PASSAGE TO READ =
((

Illinois' legislative inspector general calls for ethics laws with teeth
April 18, 2014
Illinois Legislative Inspector General Thomas Homer isn't allowed to explain why his investigation into last summer's Metra patronage scandal came to its unsatisfying — and totally predictable — conclusion.
But it was easy to read between the lines in his statement to reporters last week.
"Although I can recommend new laws to address what I believe to be inappropriate conduct by legislators, enforcement actions are limited to violations of existing laws and rules," Homer wrote, in boldfaced type. "A decision to close an investigation based on insufficient evidence does not constitute a Good Housekeeping seal of approval or a best practices award."
Homer stressed that he was talking in generalities and not about, ahem, any specific case.
Such as the just-finished probe into House Speaker Michael Madigan's attempts to get jobs, promotions and raises at Metra for his cronies. Madigan admitted to such meddling last year, after Metra's ex-CEO Alex Clifford alleged that he was ousted for pushing back against patronage moves.
But the inspector general found no violations of state law, because — let's put this in boldface too — the law is a joke. It spells out some ethical guidelines for legislators, but provides plenty of escape hatches, no meaningful sanctions and no public oversight.
All sorts of brazenly unethical behavior is perfectly legal in Illinois.
For more than half a century, lawmakers abused the legislative scholarship program, granting free tuition to state universities to their friends, business associates and even their own relatives. Madigan was among the worst offenders.

))

GIVEN INSTRUCTION 1 = Please list every person the article on Illinois ethics laws names.

EXTRACTED DATA =
((

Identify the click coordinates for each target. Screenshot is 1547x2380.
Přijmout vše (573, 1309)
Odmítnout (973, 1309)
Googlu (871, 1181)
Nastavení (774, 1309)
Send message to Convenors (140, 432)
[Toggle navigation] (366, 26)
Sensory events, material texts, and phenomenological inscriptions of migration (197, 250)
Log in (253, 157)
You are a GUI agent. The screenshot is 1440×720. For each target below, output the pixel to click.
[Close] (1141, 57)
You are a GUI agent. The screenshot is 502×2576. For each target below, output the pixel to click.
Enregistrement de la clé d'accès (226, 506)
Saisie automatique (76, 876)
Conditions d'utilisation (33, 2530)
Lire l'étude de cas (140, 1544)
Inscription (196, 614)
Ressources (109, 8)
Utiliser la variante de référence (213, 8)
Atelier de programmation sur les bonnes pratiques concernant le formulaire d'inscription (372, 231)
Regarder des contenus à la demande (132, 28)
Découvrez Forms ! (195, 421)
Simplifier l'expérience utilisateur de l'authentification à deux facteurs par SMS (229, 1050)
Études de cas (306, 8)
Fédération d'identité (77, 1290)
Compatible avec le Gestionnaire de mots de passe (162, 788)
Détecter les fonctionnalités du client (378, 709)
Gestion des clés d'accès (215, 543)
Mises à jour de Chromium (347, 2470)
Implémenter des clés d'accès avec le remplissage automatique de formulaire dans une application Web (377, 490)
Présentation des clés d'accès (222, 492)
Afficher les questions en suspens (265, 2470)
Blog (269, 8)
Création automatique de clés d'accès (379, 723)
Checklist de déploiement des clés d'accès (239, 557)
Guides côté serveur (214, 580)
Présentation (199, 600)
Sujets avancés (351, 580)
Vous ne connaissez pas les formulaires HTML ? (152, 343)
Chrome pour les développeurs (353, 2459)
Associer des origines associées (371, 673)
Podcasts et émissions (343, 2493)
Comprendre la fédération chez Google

))

GIVEN INSTRUCTION 2 = In the records, swap "Saisie automatique" for "Remplissage automatique" in everything from the line containing "Odmítnout (973, 1309)" down to the line containing "Mises à jour de Chromium (347, 2470)". Write out those lines again with nothing else altered.

RIGHT ANSWER 1 = Thomas Homer, Michael Madigan, Alex Clifford

RIGHT ANSWER 2 =
Odmítnout (973, 1309)
Googlu (871, 1181)
Nastavení (774, 1309)
Send message to Convenors (140, 432)
[Toggle navigation] (366, 26)
Sensory events, material texts, and phenomenological inscriptions of migration (197, 250)
Log in (253, 157)
You are a GUI agent. The screenshot is 1440×720. For each target below, output the pixel to click.
[Close] (1141, 57)
You are a GUI agent. The screenshot is 502×2576. For each target below, output the pixel to click.
Enregistrement de la clé d'accès (226, 506)
Remplissage automatique (76, 876)
Conditions d'utilisation (33, 2530)
Lire l'étude de cas (140, 1544)
Inscription (196, 614)
Ressources (109, 8)
Utiliser la variante de référence (213, 8)
Atelier de programmation sur les bonnes pratiques concernant le formulaire d'inscription (372, 231)
Regarder des contenus à la demande (132, 28)
Découvrez Forms ! (195, 421)
Simplifier l'expérience utilisateur de l'authentification à deux facteurs par SMS (229, 1050)
Études de cas (306, 8)
Fédération d'identité (77, 1290)
Compatible avec le Gestionnaire de mots de passe (162, 788)
Détecter les fonctionnalités du client (378, 709)
Gestion des clés d'accès (215, 543)
Mises à jour de Chromium (347, 2470)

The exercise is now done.